■ EXERCISE INSTRUCTIONS:
Retype the lines running from the one that contains "Select the large D1 circle in the sidebar" through the one that contains "tap(457, 141)", both included, with no changes.

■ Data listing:
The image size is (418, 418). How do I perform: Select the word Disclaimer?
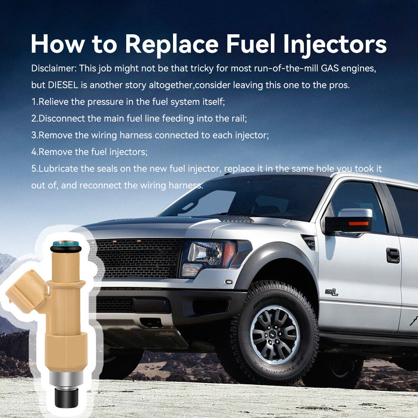pos(54,68)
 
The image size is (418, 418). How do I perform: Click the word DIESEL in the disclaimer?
pos(63,85)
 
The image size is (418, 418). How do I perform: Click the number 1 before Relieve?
pos(33,102)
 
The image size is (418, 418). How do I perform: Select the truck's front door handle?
pos(393,255)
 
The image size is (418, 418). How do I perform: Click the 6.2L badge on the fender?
pos(331,293)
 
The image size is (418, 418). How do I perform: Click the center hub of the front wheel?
pos(274,335)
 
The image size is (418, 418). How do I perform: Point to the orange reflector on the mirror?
pos(359,223)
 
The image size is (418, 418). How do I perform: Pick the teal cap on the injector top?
pos(66,243)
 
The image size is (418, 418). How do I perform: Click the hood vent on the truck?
pos(236,220)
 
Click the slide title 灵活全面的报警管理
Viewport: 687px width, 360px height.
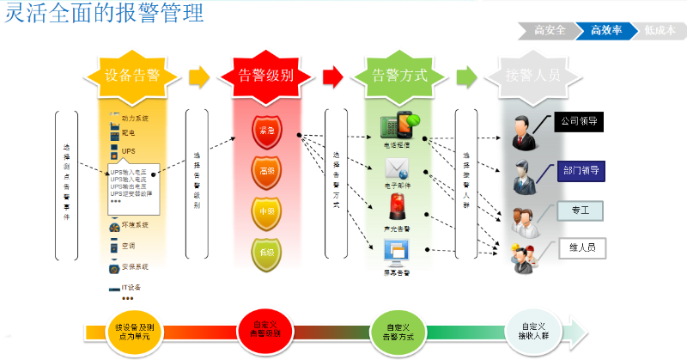[x=105, y=15]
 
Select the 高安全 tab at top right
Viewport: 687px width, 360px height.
[x=550, y=31]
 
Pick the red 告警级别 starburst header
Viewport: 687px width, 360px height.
[x=265, y=75]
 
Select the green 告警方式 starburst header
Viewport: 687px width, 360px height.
[x=399, y=75]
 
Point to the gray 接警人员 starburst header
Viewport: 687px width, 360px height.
[x=533, y=75]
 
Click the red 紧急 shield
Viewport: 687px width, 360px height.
[x=265, y=132]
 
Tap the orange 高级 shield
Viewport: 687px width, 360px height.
[x=265, y=171]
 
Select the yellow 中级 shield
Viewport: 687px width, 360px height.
[x=265, y=211]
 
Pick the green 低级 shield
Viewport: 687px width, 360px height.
[x=265, y=251]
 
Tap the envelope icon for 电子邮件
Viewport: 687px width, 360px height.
[x=397, y=168]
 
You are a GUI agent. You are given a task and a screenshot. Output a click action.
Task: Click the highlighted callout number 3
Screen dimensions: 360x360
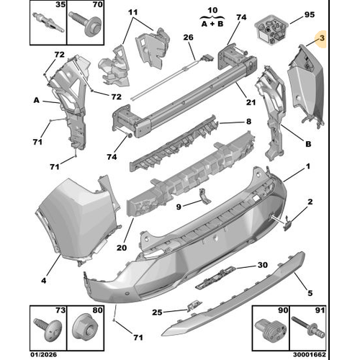tap(322, 38)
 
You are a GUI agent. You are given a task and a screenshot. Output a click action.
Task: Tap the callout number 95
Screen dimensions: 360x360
tap(310, 14)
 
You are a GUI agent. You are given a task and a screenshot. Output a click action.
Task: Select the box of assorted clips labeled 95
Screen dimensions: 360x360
tap(271, 30)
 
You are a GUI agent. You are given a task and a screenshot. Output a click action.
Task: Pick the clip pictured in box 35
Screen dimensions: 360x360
tap(48, 22)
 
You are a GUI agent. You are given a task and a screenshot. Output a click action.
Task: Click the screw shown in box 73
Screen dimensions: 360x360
tap(49, 329)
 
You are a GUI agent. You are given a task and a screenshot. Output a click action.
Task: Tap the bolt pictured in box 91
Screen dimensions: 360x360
tap(308, 327)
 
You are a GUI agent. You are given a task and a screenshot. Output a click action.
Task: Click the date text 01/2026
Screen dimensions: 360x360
tap(44, 355)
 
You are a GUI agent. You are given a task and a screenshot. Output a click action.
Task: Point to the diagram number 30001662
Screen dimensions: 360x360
tap(310, 355)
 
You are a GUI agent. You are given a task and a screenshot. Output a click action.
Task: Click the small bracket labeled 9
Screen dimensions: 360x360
tap(204, 196)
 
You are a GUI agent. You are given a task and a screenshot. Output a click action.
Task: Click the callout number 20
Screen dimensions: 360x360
tap(122, 248)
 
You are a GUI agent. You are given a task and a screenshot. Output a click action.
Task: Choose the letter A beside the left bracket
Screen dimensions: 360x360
tap(37, 100)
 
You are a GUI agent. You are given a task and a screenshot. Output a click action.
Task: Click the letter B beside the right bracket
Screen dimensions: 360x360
tap(308, 144)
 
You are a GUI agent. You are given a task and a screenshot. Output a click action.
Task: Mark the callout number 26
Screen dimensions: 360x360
tap(189, 37)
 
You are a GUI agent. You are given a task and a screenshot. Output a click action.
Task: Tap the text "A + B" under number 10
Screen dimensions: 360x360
tap(212, 24)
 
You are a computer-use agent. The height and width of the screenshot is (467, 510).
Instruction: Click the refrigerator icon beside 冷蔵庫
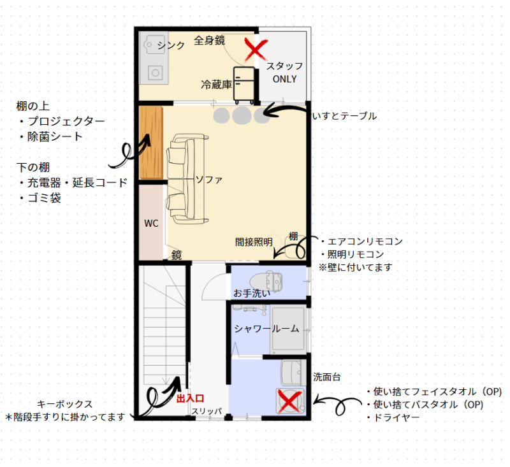[x=244, y=85]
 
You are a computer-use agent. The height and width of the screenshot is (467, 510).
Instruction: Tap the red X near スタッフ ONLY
[x=256, y=50]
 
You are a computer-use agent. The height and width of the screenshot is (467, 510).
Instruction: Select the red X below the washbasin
[x=289, y=401]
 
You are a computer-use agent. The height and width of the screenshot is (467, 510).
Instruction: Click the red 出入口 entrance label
[x=190, y=398]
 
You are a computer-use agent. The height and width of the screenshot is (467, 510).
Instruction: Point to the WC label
[x=151, y=223]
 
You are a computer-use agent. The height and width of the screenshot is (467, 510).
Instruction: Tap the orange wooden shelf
[x=151, y=143]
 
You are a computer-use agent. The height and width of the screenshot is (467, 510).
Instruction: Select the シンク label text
[x=171, y=45]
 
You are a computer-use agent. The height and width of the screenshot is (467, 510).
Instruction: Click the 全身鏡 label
[x=210, y=40]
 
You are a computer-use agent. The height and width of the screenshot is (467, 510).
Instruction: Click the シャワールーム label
[x=266, y=329]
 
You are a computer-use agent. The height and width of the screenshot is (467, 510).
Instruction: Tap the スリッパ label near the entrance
[x=207, y=411]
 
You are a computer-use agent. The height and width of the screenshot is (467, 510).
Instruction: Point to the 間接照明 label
[x=254, y=242]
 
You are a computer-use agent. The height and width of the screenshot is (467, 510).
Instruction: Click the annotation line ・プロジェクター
[x=61, y=121]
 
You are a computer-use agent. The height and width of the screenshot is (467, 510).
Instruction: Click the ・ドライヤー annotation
[x=393, y=417]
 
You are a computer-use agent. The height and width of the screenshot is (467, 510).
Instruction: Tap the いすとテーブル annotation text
[x=344, y=116]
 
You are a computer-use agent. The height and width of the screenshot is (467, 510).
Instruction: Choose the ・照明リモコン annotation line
[x=353, y=254]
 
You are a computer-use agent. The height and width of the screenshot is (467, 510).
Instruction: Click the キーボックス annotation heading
[x=65, y=404]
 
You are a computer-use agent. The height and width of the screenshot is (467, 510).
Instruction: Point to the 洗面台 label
[x=327, y=377]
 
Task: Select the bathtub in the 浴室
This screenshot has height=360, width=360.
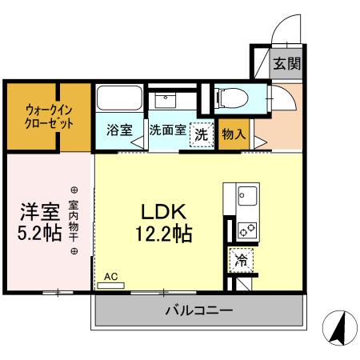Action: [x=119, y=102]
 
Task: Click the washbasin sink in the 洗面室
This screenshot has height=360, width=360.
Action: [x=168, y=101]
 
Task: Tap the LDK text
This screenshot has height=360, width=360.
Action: [x=163, y=212]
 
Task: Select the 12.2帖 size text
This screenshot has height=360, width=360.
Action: [x=164, y=236]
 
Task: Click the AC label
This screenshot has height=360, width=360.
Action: [x=110, y=277]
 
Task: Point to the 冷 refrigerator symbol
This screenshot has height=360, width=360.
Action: [x=240, y=258]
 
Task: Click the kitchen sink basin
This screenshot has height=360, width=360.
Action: [x=246, y=194]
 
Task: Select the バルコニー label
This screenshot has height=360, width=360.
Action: [x=199, y=310]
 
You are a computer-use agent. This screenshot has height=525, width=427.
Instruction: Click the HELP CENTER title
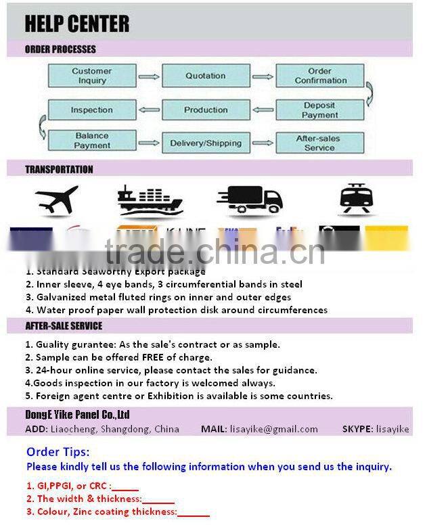76,24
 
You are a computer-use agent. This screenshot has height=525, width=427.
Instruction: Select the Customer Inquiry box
91,76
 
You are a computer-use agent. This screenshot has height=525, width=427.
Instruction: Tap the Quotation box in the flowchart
206,76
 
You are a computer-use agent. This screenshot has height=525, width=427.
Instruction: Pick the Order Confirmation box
320,76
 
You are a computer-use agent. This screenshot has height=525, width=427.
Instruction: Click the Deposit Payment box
320,110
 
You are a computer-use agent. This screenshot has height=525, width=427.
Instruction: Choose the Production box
206,110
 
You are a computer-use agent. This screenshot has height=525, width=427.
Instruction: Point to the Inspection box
91,110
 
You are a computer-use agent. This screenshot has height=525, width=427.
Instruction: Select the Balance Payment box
91,141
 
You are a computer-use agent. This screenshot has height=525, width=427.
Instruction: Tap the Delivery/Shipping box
206,143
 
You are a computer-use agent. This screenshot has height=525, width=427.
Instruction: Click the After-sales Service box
319,143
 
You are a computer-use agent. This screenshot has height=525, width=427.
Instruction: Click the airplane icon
57,199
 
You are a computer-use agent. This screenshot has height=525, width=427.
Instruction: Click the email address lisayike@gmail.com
273,429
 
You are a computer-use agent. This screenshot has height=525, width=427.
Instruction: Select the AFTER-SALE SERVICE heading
64,326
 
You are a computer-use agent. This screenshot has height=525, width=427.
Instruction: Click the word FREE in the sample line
154,357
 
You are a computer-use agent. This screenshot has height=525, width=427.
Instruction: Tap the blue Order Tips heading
58,452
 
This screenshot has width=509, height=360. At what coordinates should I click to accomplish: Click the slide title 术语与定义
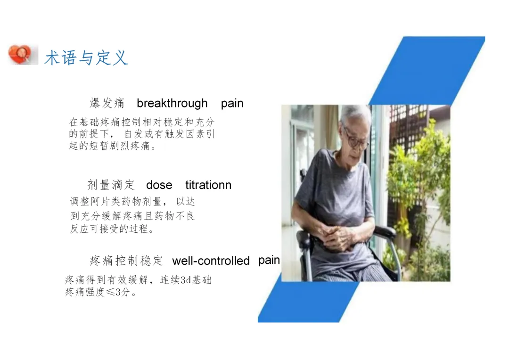point(86,58)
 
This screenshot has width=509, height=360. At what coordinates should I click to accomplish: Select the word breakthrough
point(172,103)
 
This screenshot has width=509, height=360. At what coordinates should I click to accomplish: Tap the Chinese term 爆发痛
point(107,103)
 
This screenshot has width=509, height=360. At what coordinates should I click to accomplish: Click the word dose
point(159,185)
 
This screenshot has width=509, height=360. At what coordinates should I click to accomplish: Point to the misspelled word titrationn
point(208,185)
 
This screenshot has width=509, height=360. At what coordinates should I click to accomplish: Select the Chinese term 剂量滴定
point(111,185)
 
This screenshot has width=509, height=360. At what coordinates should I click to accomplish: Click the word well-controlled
point(211,261)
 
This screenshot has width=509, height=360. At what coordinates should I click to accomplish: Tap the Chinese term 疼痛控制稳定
point(126,261)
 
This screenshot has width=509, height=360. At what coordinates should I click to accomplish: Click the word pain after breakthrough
point(232,104)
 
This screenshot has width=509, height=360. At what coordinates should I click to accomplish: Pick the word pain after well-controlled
point(269,261)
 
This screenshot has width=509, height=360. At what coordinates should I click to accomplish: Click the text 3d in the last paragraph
point(185,280)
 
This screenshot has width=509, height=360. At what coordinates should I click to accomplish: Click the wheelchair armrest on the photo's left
point(304,242)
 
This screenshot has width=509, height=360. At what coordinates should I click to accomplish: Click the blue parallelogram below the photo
point(309,302)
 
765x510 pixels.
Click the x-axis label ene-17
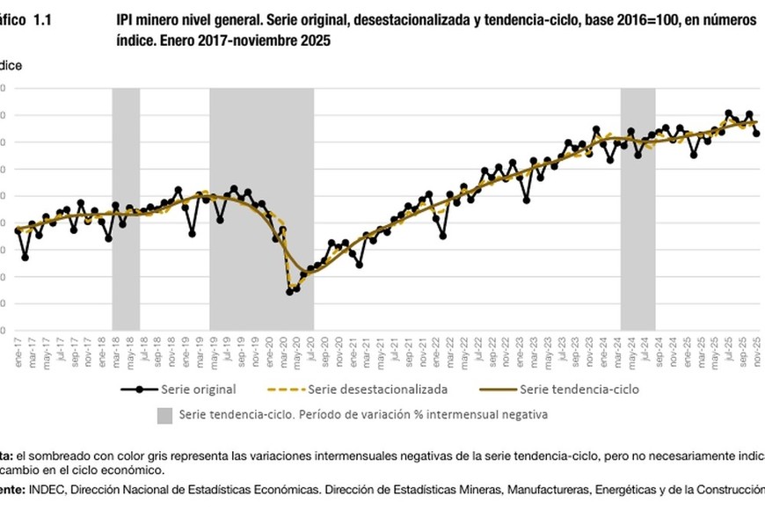pyautogui.click(x=18, y=347)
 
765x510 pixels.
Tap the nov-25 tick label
pyautogui.click(x=756, y=347)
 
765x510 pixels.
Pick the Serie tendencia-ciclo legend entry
pyautogui.click(x=579, y=388)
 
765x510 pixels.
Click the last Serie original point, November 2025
pyautogui.click(x=756, y=134)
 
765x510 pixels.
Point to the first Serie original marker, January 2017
pyautogui.click(x=18, y=230)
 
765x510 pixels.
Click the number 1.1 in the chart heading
pyautogui.click(x=40, y=20)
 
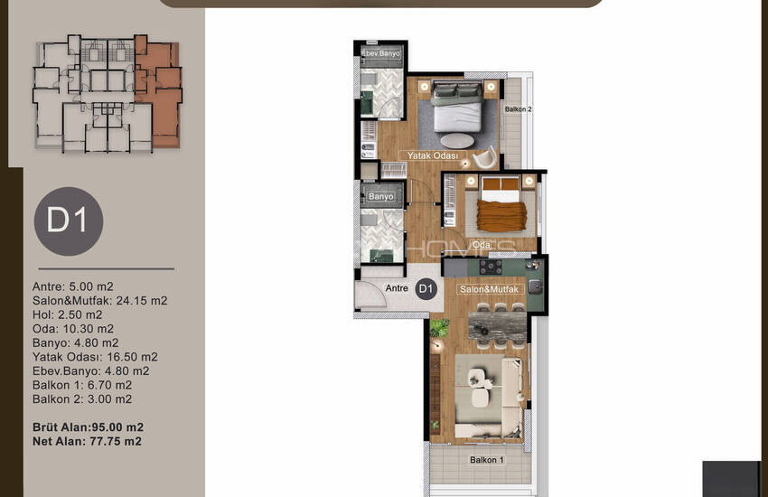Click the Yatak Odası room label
tap(433, 155)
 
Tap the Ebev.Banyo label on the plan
tap(381, 53)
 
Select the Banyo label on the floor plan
tap(381, 196)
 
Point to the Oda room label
tap(482, 244)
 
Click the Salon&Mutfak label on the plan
tap(489, 289)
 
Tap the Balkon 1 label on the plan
tap(486, 460)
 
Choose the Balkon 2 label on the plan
tap(519, 109)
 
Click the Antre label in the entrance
tap(397, 288)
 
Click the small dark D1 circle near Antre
tap(426, 289)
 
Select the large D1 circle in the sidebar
tap(69, 221)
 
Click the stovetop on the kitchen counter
tap(491, 267)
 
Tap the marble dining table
tap(497, 326)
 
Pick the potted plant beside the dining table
tap(439, 328)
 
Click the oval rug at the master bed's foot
tap(457, 141)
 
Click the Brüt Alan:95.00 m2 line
tap(89, 427)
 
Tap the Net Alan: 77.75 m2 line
tap(87, 441)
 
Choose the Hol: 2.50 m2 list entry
tap(68, 314)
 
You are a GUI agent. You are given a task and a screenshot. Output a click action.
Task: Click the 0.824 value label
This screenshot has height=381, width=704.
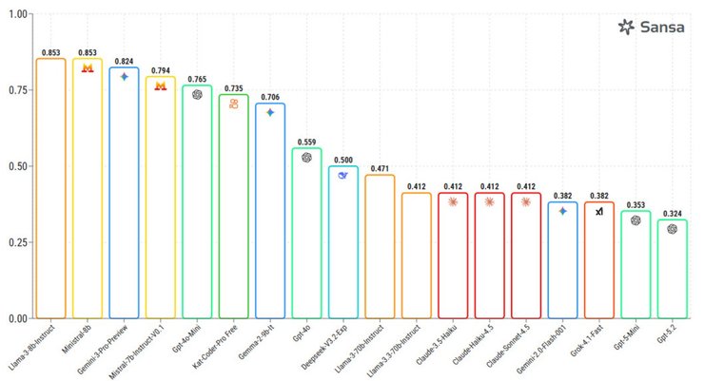124,61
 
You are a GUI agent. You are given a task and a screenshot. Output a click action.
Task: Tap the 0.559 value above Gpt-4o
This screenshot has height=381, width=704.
306,142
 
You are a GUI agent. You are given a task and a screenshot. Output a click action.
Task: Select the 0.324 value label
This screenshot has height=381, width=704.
673,214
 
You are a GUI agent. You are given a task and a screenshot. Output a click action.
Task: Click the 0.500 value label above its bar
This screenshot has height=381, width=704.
343,160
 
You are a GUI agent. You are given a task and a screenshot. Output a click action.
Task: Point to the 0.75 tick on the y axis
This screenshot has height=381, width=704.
17,90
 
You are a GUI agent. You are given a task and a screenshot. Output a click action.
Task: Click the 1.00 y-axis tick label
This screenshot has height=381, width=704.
17,14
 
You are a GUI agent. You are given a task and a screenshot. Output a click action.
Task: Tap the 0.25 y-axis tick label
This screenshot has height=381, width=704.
17,242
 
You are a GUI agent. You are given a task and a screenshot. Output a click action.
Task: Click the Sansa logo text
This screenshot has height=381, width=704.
663,27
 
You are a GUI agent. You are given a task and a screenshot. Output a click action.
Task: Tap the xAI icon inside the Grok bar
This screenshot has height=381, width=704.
599,212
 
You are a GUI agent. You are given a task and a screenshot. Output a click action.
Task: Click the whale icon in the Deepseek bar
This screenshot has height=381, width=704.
343,176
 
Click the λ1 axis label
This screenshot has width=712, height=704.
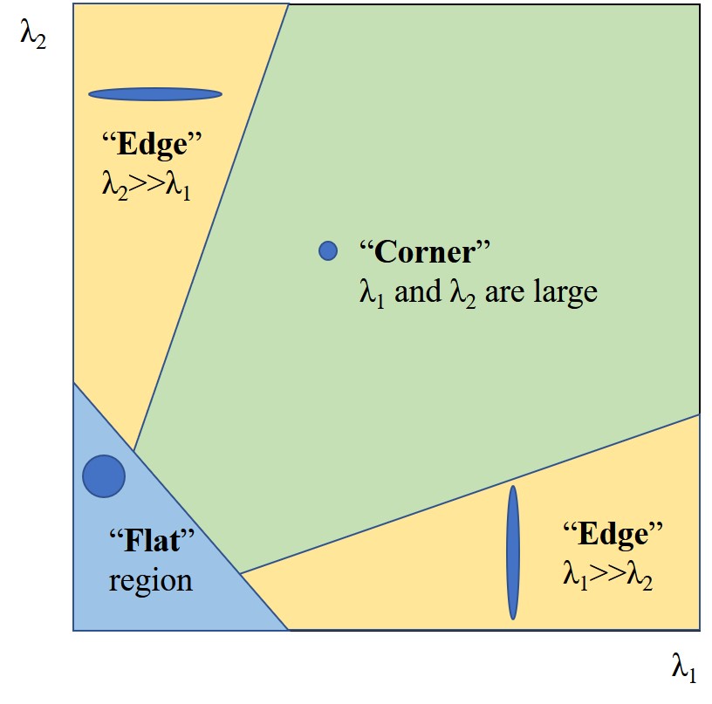(x=683, y=668)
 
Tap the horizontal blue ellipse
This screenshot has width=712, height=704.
(x=155, y=94)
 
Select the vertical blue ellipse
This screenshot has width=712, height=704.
(x=513, y=552)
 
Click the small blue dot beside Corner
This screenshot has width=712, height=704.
(x=327, y=250)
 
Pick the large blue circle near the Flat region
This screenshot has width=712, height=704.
(x=104, y=476)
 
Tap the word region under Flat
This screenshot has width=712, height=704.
(x=150, y=580)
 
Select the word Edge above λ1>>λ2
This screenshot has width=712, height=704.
(x=613, y=534)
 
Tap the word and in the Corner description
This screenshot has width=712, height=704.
(x=420, y=290)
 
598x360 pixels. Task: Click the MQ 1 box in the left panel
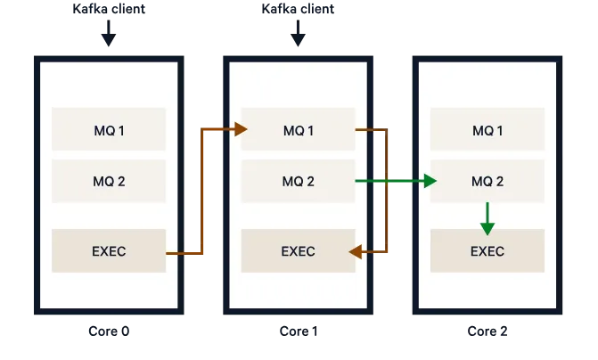pos(109,130)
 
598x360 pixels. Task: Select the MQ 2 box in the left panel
pos(109,182)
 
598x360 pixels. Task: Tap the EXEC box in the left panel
pos(109,251)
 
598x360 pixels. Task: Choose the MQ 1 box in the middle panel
pos(298,130)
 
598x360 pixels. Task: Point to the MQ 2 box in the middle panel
pos(298,182)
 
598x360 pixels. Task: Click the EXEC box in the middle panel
pos(298,251)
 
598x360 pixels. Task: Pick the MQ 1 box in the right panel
pos(487,130)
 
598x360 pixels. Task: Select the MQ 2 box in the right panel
pos(487,182)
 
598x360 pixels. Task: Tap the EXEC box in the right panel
pos(487,251)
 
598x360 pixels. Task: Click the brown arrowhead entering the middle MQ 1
pos(241,130)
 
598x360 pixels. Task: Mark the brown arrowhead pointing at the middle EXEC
pos(355,252)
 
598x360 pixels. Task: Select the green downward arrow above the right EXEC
pos(487,217)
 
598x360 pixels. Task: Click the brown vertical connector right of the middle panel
pos(387,192)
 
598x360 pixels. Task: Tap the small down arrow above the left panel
pos(110,37)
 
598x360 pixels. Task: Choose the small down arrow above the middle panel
pos(298,37)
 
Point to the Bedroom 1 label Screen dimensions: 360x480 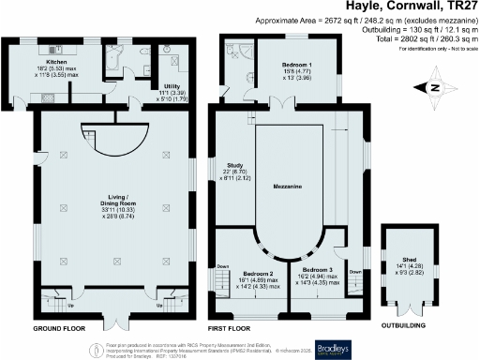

■ WORKED SOLUTION:
Select the large D1 circle in the sidebar
tap(69, 221)
 
Click the stovetop on the kitchen counter
tap(491, 267)
 
Tap the marble dining table
tap(497, 326)
 
Pick the potted plant beside the dining table
tap(439, 328)
 
Click the oval rug at the master bed's foot
tap(457, 141)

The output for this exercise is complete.